Na ausência de tal estudo jurimétrico, valho-me aqui da metodologia científica denominada de “método do caso”. O caso concreto que proponho à análise diz respeito a um recente precedente do STF que estabeleceu a responsabilidade por grupo econômico da empresa Starlink por atos de outra empresa, alegadamente controladas pela mesma pessoa (Elon Musk). Trata-se de uma decisão judicial exarada no chamado “inquérito das fake news”, instaurado de ofício pelo STF a fim de investigar e punir violações à democracia, entre outros ilícitos.

No plano do formalismo puro, seria impensável um juiz atuar como acusador e julgador. Também seria impensável a decretação de ofício de grupo econômico e desconsideração da pessoa jurídica. Será que devemos entender como formalismo exagerado a inércia do poder judiciário? E o que dizer da confusão entre investigação, acusação e julgamento? Seria formalismo?

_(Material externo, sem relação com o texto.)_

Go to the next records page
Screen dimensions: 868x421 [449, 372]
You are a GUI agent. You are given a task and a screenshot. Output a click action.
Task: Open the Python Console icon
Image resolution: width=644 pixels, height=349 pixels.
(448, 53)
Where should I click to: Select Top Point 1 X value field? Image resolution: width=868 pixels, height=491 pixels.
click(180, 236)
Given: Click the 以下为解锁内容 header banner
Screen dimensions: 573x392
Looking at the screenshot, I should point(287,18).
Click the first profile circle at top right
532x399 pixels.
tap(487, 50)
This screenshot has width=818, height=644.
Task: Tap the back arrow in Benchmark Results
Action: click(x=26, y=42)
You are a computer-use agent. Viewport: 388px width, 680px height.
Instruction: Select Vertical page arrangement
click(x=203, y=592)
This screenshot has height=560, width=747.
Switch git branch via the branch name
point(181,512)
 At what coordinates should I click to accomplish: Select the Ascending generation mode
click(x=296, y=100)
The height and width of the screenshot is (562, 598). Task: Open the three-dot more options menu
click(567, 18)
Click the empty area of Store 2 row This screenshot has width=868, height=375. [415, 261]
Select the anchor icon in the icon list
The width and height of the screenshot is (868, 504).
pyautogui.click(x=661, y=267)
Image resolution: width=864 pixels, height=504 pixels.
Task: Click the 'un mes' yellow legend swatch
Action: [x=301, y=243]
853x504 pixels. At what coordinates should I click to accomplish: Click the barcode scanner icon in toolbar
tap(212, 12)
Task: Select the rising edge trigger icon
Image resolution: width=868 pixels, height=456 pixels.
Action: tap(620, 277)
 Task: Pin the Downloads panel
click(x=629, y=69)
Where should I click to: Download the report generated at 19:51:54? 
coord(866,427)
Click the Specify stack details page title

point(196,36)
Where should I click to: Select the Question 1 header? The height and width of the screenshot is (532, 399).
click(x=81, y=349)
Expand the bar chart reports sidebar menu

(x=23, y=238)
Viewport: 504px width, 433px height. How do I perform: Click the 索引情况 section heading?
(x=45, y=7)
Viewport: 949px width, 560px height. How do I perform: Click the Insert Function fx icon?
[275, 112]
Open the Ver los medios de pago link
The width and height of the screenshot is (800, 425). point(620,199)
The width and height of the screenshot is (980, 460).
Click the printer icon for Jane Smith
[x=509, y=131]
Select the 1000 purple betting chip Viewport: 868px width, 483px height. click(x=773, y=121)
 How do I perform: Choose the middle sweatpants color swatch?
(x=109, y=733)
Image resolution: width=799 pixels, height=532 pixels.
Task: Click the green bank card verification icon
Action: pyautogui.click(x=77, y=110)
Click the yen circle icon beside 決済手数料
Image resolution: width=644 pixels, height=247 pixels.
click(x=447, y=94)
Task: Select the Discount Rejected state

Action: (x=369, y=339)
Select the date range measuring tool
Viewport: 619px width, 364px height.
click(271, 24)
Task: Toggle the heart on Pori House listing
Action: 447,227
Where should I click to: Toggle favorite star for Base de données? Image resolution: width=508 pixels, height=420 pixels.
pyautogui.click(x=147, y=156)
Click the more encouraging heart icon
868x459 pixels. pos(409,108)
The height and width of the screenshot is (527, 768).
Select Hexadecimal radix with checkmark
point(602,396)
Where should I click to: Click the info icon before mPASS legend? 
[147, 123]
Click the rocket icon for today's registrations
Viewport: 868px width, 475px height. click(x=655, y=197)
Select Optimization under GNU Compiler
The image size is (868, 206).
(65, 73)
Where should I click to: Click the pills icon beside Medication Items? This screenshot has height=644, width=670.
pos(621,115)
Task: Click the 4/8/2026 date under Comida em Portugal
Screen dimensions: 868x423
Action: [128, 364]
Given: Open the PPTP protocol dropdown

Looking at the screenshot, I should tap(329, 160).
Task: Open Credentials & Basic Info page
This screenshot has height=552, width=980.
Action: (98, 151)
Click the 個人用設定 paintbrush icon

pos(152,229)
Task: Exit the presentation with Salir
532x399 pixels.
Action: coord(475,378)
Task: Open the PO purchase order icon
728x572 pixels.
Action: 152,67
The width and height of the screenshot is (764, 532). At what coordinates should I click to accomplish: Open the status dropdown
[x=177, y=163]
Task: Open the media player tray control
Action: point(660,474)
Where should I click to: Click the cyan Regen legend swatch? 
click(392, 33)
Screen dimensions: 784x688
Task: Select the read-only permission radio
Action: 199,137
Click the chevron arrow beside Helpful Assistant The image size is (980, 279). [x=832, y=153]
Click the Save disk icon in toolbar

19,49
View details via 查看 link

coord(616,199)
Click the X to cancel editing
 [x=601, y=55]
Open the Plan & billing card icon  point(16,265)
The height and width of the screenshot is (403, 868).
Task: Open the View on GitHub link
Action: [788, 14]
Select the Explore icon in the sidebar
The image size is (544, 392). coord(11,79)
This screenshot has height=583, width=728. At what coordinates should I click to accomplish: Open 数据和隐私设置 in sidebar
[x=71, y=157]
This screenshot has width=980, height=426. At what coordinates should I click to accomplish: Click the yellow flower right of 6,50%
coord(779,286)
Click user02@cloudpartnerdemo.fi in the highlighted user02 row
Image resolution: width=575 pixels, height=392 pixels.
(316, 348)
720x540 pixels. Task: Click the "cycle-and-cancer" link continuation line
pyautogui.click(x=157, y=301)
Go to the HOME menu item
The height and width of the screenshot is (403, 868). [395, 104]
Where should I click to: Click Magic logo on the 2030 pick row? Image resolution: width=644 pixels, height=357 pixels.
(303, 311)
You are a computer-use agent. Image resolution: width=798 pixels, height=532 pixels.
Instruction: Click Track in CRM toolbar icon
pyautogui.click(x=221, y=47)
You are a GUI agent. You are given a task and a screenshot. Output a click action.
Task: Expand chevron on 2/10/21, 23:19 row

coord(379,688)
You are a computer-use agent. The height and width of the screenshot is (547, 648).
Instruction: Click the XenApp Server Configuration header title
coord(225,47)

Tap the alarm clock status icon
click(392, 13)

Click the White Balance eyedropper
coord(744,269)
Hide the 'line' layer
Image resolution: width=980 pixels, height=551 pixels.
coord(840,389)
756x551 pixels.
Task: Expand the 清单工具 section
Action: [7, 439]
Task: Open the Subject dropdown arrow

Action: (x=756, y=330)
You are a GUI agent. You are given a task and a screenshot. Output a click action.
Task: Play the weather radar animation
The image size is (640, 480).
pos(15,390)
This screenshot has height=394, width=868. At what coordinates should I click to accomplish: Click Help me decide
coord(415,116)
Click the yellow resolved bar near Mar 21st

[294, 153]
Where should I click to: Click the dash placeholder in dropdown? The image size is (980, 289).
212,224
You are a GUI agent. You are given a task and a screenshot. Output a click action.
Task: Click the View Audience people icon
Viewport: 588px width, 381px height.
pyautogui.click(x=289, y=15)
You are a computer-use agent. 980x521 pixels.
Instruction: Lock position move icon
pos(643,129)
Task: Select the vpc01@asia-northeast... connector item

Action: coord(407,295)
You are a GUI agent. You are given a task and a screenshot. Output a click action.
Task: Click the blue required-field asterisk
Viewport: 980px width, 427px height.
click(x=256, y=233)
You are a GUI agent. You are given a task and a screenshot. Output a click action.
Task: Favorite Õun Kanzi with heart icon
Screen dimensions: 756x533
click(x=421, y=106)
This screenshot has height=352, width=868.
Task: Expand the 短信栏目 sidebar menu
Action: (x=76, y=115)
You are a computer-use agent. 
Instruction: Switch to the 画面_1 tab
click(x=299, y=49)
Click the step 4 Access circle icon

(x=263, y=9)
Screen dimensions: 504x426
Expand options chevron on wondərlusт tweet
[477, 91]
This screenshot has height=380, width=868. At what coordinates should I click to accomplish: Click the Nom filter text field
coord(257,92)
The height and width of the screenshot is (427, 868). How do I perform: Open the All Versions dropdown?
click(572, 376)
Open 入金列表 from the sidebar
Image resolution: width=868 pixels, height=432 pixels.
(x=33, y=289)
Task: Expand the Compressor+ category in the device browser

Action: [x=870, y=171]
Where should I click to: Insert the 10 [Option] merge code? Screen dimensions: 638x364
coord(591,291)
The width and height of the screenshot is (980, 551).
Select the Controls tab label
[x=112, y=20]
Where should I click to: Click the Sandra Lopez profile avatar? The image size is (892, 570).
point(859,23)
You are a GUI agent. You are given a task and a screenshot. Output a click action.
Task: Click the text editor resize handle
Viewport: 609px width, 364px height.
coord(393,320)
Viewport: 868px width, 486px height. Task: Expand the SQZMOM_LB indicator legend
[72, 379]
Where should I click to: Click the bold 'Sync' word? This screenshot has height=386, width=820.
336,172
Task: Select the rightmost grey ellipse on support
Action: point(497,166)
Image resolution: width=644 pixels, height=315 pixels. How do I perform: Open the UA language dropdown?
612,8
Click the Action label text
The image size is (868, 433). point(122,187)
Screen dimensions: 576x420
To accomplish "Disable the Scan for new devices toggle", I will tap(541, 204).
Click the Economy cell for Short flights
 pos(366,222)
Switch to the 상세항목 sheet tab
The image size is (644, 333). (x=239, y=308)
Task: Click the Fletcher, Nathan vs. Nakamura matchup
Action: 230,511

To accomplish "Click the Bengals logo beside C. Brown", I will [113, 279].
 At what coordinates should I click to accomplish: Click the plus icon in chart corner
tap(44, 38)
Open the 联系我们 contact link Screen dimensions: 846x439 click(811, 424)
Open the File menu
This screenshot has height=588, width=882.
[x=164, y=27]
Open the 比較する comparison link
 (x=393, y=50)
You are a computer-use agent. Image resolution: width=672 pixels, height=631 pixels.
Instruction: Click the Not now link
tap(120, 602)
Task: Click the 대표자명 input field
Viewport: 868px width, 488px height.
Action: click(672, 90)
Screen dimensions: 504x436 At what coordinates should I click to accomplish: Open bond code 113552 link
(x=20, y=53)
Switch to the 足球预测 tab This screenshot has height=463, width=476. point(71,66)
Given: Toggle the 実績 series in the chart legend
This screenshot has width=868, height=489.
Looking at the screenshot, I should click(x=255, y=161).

De outra parte, sob a ótica instrumentalista, poderíamos pensar que o mais importante é que regras da democracia sejam respeitadas e que princípios e regras processuais não deveriam ser óbices a isso, especialmente em se tratando de um contumaz descumpridor de decisões judiciais.

Mas será que seria esse o pensamento de um instrumentalista? Nesse caso, como estabelecemos limites ao poder instrumental de um magistrado no caso concreto trazido?

Deixo essas perguntas em aberto aos processualistas.

Sob minha ótica, creio que nessa tensão que o caso concreto traz entre forma e instrumento, a teoria processual ganharia vigor se buscasse o pragmatismo, no sentido de pensar e refletir sobre consequências práticas decisórias.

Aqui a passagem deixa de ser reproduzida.